According to court reports, Thompson is accused of unlawfully entering the apartment of a now-31-year-old woman who was living at 1702 E. Colorado Ave. There he is alleged to have pinned her on a bed, fondled her breast and threatened to hurt her if she told anyone of the incident.
Almost a year ago, Thompson, who represented himself along with the help of his friend Aaron Ammons, neither of whom are attorneys, managed to get a mistrial declared when the jury could not come to a unanimous verdict.
At the time, Thompson told the jury in his opening statement he was representing himself because he didn't feel he was getting adequate representation from the attorney he had previously hired to represent him. Judge Harry Clem, who was presiding, sent the eight women and four men jurors out of the courtroom and admonished Thompson that his self-representation had nothing to do with the case. Clem later told the jury not to concern themselves with the reasons Thompson didn't have an attorney.

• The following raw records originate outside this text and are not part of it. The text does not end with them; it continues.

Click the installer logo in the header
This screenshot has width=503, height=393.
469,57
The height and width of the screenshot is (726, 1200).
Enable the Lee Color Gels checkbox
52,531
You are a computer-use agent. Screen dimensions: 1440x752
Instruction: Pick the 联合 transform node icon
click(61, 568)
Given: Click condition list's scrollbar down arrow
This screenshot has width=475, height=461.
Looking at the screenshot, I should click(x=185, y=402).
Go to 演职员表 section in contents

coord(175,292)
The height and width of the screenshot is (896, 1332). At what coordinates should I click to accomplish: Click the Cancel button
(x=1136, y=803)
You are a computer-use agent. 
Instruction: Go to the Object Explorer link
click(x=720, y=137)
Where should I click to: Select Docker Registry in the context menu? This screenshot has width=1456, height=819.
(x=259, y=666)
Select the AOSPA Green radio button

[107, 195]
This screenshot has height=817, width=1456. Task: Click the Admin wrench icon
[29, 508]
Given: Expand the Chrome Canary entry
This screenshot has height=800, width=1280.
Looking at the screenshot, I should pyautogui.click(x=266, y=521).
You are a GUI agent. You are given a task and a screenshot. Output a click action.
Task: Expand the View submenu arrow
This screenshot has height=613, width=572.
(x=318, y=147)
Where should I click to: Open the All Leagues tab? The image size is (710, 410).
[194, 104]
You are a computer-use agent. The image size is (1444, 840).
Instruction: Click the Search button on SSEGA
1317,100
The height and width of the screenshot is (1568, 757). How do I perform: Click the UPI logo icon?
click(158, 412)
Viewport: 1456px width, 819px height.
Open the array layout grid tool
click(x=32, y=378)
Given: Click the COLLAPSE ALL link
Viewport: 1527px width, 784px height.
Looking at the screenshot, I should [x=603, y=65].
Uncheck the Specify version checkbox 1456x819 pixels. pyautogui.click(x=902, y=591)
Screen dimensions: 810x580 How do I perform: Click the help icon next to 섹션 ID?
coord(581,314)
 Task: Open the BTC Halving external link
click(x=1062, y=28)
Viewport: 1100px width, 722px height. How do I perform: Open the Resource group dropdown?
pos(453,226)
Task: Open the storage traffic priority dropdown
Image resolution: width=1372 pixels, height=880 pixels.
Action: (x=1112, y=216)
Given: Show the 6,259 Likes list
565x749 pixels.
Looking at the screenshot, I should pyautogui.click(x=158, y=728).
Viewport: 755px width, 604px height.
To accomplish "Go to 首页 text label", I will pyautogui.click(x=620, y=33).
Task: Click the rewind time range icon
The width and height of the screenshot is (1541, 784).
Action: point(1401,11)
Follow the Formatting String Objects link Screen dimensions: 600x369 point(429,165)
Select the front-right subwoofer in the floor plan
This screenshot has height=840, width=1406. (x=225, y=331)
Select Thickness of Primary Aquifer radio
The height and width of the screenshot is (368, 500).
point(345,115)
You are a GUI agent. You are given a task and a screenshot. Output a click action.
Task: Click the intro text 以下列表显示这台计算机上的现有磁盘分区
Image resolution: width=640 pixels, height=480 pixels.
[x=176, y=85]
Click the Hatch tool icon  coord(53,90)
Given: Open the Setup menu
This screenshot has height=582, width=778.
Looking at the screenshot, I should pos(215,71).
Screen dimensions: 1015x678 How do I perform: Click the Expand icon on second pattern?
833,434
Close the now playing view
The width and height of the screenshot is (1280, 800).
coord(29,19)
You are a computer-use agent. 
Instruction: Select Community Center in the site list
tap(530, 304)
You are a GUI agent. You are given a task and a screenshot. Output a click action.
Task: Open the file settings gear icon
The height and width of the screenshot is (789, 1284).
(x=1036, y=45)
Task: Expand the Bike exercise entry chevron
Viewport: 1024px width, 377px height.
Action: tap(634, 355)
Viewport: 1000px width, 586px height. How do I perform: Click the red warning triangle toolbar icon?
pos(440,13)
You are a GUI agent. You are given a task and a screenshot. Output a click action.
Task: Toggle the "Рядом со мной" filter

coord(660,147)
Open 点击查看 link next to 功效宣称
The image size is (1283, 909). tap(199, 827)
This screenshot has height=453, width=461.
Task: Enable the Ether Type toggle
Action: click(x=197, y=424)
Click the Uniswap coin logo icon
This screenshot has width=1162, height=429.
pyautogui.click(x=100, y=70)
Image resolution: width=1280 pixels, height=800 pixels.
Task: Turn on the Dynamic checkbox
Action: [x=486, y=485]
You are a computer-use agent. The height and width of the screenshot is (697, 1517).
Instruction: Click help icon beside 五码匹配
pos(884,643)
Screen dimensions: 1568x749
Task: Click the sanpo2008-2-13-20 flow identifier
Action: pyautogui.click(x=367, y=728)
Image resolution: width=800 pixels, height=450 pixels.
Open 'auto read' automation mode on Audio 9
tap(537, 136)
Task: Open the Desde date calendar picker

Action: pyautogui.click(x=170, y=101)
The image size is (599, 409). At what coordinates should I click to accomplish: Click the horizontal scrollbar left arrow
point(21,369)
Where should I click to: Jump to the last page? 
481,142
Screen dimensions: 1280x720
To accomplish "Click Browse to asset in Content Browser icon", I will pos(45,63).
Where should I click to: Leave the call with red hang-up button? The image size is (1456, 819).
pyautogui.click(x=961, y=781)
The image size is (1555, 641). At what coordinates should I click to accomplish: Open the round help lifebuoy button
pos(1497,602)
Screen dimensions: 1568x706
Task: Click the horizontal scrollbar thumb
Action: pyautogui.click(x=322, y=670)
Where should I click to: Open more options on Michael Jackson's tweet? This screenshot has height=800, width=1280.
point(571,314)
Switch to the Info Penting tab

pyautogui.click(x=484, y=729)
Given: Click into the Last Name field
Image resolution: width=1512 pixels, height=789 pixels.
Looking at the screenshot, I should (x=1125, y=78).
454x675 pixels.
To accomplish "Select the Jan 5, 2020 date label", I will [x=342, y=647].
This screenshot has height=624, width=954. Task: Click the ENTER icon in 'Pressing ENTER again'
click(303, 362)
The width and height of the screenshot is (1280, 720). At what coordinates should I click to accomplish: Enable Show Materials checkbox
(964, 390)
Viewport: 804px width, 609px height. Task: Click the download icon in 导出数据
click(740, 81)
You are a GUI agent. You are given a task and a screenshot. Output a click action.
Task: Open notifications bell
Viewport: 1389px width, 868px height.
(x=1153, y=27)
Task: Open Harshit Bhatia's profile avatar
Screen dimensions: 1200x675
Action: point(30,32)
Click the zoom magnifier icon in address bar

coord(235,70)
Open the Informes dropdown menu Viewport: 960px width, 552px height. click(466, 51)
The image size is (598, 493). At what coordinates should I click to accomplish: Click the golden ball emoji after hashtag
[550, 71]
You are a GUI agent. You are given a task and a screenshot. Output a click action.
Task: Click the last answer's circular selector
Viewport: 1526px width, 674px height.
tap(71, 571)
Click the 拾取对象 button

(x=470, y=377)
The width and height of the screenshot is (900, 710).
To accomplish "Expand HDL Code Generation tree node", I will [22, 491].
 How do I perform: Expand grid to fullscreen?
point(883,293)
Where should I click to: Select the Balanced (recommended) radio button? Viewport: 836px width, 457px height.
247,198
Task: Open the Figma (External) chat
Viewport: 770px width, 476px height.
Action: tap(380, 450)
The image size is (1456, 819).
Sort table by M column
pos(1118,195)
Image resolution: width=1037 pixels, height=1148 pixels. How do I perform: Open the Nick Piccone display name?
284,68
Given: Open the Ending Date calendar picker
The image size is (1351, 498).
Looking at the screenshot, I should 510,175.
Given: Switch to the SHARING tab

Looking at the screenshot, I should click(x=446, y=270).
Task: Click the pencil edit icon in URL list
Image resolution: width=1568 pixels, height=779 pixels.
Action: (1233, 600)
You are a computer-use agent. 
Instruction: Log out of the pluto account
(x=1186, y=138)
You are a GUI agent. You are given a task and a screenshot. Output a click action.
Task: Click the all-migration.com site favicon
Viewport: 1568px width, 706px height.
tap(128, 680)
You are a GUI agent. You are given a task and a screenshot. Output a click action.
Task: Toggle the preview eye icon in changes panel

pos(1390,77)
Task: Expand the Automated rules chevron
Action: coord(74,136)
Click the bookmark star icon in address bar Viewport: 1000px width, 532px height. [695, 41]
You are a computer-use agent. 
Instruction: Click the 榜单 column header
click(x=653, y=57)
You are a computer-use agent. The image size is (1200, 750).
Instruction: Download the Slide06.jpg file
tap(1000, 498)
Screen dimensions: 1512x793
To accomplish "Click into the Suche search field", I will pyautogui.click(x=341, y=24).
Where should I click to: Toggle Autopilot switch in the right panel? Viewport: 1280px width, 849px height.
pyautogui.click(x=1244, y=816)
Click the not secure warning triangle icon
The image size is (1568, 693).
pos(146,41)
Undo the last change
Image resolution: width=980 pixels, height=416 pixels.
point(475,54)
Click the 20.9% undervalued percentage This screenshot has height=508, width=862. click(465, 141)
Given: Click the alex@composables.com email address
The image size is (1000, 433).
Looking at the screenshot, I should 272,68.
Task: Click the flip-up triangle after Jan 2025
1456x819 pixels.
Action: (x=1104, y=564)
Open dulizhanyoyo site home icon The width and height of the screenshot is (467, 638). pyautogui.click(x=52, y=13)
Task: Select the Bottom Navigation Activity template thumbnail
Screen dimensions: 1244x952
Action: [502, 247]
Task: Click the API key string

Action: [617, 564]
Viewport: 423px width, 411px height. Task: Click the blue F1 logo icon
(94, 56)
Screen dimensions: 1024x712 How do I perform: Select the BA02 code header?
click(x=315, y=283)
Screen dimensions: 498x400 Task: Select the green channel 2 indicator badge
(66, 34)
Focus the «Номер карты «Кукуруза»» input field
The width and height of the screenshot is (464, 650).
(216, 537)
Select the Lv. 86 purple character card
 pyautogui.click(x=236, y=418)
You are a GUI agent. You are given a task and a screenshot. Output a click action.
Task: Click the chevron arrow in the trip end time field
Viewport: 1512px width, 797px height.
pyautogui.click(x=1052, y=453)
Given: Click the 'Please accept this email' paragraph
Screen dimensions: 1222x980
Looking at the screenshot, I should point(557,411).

Thompson is now represented by Urbana attorney Harvey Welch.
He is being prosecuted by Michael Vujovich, a special prosecutor from the state appellate prosecutor's office in Springfield, who inherited the case in December 2004 when State's Attorney Julia Rietz took office. Rietz asked for a special prosecutor to be appointed because she had previously represented Thompson when she was in private practice. The charges against Thompson were filed when former State's Attorney John Piland was in office.
The first trial against Thompson took three days. The state's case involved primarily the testimony of the victim and the Urbana police officer who was called to her place of employment later that day to take her report. In his defense, Thompson noted the state had no physical evidence, such as bruises or marks on the woman, to corroborate her claim, and that the police had not assigned an investigator to look into the serious allegations, instead leaving it to a patrol officer.
Thompson believes he was charged with the sex case as retribution for his work with a group of activists who were watching and videotaping the actions of local police during the summer of 2004. His work with the "Visionaries Educating Youth and Adults" resulted in him being charged by Piland with eavesdropping for videotaping a Champaign police sergeant while he was at work.
On her first day in office, Rietz dismissed that charge against Thompson and requested a special prosecutor for the home invasion and sex case. Piland had earlier dismissed the eavesdropping charge against Thompson's colleague, Martel Miller, 45, of Champaign.
The videotaping that resulted in Thompson being charged took place on Aug. 7, 2004, but he wasn't charged until Sept. 2, 2004, about a week after he'd been charged in the home invasion case.
Thompson and Miller filed a federal lawsuit in June 2005 against the city of Champaign and Champaign County claiming their civil rights were violated by their arrests. That case is pending in U.S. District Court in Urbana.